Nach dem klaren 34:27-Hinspielsieg beim schwedischen Spitzenklub sollte das Weiterkommen nur eine Formsache zu sein. Aber genau darin könnte auch das Problem liegen. "Die Gefahr ist auf jeden Fall da, dass man es zu locker nimmt. Gerade nach so einem Highlight wie gegen Magdeburg", warnte Nationalspieler Paul Drux. Petkovic will deshalb vollen Einsatz sehen. "Wir dürfen jetzt nicht nur 50 Prozent spielen", sagte er. Denn trotz des klaren Hinspielsieges hatten die Füchse auch in Malmö schwächere Phasen im Spiel. "Wir haben schon gesehen, dass sie wirklich guten Handball spielen können - und vor allem sehr schnell", sagte Drux.

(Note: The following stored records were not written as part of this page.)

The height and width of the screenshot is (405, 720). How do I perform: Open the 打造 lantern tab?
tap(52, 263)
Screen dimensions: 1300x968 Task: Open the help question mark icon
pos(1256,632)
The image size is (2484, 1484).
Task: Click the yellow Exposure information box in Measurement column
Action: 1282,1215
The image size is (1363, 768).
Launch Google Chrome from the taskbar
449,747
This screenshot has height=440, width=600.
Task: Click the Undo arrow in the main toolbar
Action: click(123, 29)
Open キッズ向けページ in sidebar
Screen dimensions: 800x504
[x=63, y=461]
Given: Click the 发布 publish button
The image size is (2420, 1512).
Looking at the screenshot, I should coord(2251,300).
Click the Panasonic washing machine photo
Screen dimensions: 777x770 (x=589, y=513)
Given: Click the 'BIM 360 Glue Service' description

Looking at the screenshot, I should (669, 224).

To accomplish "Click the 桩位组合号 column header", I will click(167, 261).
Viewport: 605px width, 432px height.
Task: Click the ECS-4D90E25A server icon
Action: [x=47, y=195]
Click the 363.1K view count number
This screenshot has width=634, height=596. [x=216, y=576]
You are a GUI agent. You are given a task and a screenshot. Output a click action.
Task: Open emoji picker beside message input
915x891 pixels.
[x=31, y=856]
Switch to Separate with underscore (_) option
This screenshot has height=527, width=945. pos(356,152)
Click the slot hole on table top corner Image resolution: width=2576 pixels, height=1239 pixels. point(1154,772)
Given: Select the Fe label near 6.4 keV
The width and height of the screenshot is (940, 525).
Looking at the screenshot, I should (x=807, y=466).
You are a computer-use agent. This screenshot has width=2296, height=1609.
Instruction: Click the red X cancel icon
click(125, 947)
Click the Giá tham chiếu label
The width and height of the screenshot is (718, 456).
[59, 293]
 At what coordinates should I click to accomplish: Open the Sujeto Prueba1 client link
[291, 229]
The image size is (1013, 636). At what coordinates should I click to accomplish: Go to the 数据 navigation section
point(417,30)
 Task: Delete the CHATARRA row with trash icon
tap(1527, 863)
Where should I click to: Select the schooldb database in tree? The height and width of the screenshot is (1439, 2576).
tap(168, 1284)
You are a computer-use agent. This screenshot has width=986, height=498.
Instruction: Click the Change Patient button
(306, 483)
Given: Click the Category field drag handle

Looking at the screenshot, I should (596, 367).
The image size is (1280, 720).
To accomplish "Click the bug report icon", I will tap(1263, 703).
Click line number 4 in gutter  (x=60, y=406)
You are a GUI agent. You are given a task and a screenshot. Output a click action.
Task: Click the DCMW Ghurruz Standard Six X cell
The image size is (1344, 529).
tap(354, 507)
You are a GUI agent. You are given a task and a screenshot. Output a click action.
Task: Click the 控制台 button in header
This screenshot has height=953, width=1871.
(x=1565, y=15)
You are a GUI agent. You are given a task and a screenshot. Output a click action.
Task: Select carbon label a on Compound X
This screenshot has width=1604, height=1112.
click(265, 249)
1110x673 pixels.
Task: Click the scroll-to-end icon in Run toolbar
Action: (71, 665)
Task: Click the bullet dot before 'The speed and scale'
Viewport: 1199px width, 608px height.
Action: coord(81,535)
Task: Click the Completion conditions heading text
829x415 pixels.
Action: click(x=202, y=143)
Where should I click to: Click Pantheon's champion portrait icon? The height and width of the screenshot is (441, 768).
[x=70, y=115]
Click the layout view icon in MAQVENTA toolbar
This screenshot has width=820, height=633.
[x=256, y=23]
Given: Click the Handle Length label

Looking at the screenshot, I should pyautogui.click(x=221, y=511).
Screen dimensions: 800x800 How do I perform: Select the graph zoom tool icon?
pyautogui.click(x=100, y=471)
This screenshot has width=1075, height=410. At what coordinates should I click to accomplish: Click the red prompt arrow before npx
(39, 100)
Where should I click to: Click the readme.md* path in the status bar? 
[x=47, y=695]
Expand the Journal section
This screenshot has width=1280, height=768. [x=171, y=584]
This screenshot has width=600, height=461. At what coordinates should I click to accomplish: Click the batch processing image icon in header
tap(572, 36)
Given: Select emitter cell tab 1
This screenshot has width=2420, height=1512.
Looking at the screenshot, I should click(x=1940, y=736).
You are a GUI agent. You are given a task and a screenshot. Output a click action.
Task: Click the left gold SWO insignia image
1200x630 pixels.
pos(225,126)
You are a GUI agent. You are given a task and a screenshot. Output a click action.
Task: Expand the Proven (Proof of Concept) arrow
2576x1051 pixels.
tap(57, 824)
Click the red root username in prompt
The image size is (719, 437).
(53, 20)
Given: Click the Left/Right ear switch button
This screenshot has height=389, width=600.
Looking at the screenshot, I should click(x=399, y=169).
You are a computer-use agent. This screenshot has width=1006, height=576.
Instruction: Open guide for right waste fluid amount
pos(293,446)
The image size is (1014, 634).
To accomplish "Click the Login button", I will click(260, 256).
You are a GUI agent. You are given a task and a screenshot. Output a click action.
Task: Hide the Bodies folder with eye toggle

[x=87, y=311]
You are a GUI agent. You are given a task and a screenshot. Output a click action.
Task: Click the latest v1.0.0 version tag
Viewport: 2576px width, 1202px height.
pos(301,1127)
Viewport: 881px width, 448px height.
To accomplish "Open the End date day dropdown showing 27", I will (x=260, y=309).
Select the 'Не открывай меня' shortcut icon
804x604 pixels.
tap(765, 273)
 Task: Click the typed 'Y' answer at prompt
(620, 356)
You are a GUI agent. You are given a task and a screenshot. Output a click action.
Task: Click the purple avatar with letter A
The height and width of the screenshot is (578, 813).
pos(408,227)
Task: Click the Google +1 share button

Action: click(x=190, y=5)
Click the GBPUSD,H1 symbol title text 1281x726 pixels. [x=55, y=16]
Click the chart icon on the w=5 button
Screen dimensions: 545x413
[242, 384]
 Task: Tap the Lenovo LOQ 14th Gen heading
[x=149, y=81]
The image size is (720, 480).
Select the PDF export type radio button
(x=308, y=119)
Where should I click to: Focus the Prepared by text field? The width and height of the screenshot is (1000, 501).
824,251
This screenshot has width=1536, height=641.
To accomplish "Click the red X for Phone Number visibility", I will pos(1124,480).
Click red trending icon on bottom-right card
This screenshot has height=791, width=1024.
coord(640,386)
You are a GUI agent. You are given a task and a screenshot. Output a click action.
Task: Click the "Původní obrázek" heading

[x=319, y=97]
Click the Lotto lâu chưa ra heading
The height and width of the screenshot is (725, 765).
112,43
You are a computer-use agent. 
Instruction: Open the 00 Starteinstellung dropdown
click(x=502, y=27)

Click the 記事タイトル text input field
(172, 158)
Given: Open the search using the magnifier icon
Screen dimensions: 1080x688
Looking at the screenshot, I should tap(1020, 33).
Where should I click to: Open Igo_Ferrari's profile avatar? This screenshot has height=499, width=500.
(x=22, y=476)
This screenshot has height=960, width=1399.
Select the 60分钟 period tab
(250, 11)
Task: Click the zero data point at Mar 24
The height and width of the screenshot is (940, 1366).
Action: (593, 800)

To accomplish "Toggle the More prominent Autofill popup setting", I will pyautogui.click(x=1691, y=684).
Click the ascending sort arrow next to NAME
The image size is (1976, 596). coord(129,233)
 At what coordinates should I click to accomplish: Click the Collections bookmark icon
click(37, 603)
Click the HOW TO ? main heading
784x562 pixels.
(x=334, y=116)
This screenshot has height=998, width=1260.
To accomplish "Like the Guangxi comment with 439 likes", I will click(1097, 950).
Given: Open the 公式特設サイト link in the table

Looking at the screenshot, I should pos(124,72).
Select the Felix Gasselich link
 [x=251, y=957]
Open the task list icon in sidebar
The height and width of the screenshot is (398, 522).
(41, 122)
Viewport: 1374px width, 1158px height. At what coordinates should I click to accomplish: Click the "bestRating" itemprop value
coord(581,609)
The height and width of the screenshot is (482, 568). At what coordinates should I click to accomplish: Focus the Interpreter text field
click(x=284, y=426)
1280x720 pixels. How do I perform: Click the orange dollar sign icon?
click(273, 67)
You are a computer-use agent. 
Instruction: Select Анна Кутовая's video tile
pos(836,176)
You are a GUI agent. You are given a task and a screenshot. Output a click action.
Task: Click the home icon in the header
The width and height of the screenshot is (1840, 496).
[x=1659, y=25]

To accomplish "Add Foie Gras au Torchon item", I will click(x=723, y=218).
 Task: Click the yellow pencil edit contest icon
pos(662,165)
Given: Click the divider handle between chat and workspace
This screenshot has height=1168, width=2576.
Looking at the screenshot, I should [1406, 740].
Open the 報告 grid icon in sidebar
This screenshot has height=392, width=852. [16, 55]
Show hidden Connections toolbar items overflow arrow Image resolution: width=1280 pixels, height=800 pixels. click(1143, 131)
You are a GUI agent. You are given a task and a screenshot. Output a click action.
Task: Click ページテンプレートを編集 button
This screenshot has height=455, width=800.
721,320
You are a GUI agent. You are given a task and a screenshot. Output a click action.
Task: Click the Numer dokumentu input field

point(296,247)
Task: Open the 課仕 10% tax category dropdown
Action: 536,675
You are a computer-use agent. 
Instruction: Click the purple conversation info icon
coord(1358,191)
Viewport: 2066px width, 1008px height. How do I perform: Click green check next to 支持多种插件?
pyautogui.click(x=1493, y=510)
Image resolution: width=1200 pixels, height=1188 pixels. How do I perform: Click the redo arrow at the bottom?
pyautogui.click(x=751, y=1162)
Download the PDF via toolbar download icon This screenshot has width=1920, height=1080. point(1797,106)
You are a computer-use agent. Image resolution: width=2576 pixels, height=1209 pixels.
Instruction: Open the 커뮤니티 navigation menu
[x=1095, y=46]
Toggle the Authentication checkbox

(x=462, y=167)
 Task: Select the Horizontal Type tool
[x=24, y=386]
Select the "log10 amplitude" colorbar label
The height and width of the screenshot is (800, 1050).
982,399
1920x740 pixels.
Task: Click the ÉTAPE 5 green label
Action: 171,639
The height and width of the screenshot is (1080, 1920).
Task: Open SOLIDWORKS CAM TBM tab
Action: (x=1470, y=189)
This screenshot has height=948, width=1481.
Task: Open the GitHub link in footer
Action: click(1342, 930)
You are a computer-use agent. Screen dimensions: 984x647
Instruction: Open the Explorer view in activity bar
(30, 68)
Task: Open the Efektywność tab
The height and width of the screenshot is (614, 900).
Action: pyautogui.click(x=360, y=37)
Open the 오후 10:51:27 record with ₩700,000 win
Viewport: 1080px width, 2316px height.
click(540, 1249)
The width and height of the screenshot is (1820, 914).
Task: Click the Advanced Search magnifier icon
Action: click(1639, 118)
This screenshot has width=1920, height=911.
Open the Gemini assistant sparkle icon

Zudem haben die Füchse nur drei Tage zur Regeneration. Die nötige Kraft will man aus dem Magdeburg-Sieg ziehen. Denn in der Tabelle zog man am Ostrivalen vorbei auf Platz fünf. "Deshalb sind die Punkte in einem solchen Spiel natürlich doppelt wertvoll", sagte Petkovic. Für Drux ist der Aufschwung vor allem eine Sache des Kopfes. Denn der sei jetzt viel freier. "Der erste Schock nach der Verletzung von Simon Ernst ist überwunden, von Woche zu Woche wurde es zuletzt besser", sagte er.